# What to work on
A. According to the excerpt on Warren's appointment, which law gives the Treasury temporary oversight of the bureau until a director is named?
B. Reproduce a portion of the excerpt on Warren's appointment, starting at the words "Avoiding a confirmation" and stopping after "requires Senate confirmation.".

# Source excerpt
'''
Avoiding a confirmation run-in with Congress , President Obama named Warren, a Harvard Law School professor who has had run-ins with the financial industry, as an assistant to the president and as a special adviser to Treasury Secretary Timothy Geithner. Obama made it clear that he was looking to Warren to ramp up the agency and then to help him pick a director, a job for which she remains a likely candidate.
"I don't view this as substitute for a permanent director or an end run at all," says Travis Plunkett, legislative director for the Consumer Federation of America, an advocacy group. "The clock is ticking; this is a huge, new, close-to-$500-million-a-year agency that has to get up and running."
He said the agency needs a permanent leader, "but given the way the Senate operates we are likely not to see one for another year." The director's job requires Senate confirmation.
The agency is intended to provide more federal scrutiny and regulation of mortgages, credit cards, and other kinds of financial products to protect consumer interests. The recently signed Dodd-Frank financial reform law gives the Treasury temporary oversight of the bureau until an official director is named.
Obama's move leaves the director job vacant, which means that Geithner will have the key statutory decision-making power for the time being.
In her new role, Warren will set the agency's public policies, hire employees, establish legal departments, find office space and set up a complaint center for consumers, which advocacy groups say is an important and tangible first step in illustrating consumer protection.
'''
# Given information
'''
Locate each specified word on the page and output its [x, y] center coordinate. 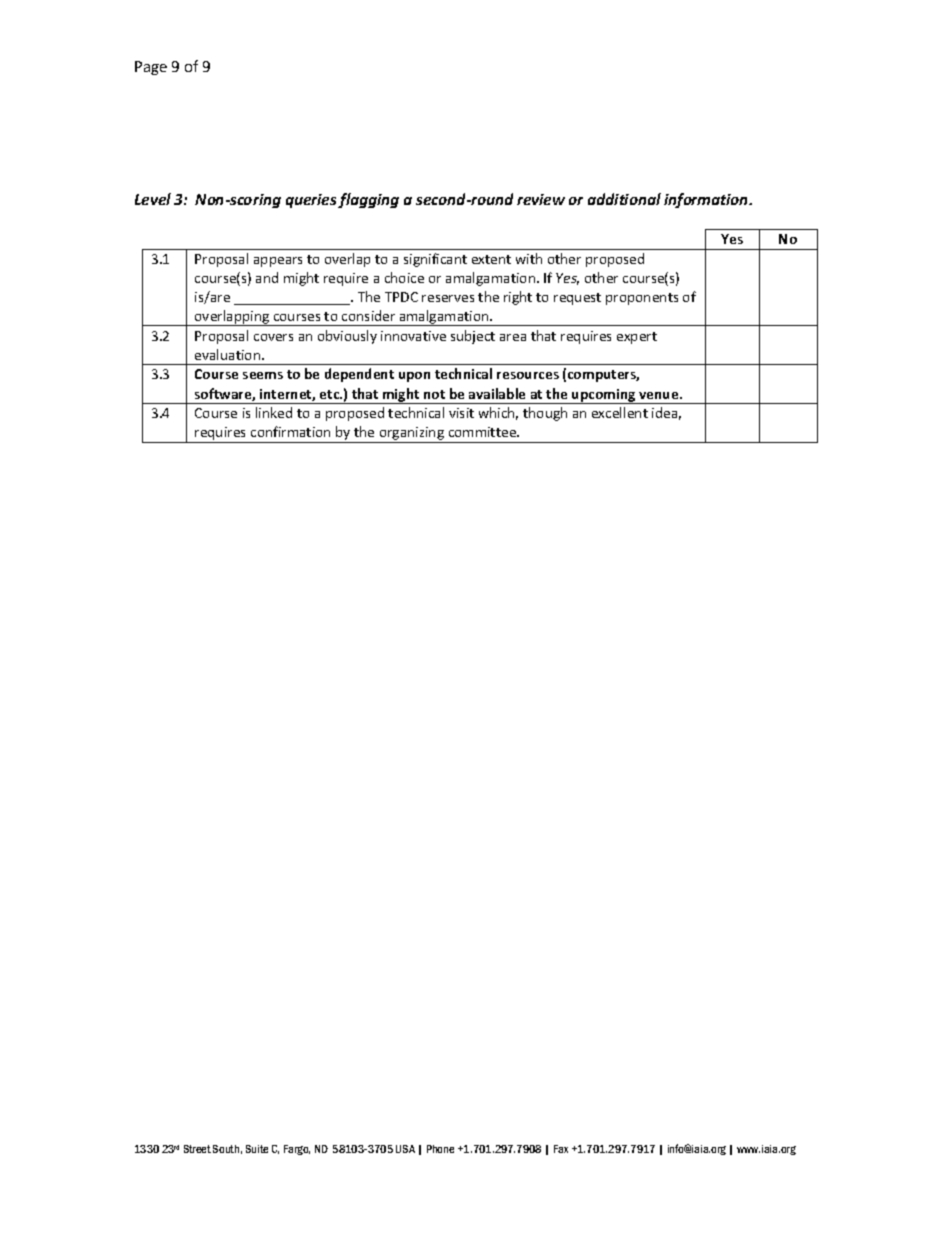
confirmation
'''
# Completed exercise
A. The recently signed Dodd-Frank financial reform law.

B.
Avoiding a confirmation run-in with Congress , President Obama named Warren, a Harvard Law School professor who has had run-ins with the financial industry, as an assistant to the president and as a special adviser to Treasury Secretary Timothy Geithner. Obama made it clear that he was looking to Warren to ramp up the agency and then to help him pick a director, a job for which she remains a likely candidate.
"I don't view this as substitute for a permanent director or an end run at all," says Travis Plunkett, legislative director for the Consumer Federation of America, an advocacy group. "The clock is ticking; this is a huge, new, close-to-$500-million-a-year agency that has to get up and running."
He said the agency needs a permanent leader, "but given the way the Senate operates we are likely not to see one for another year." The director's job requires Senate confirmation.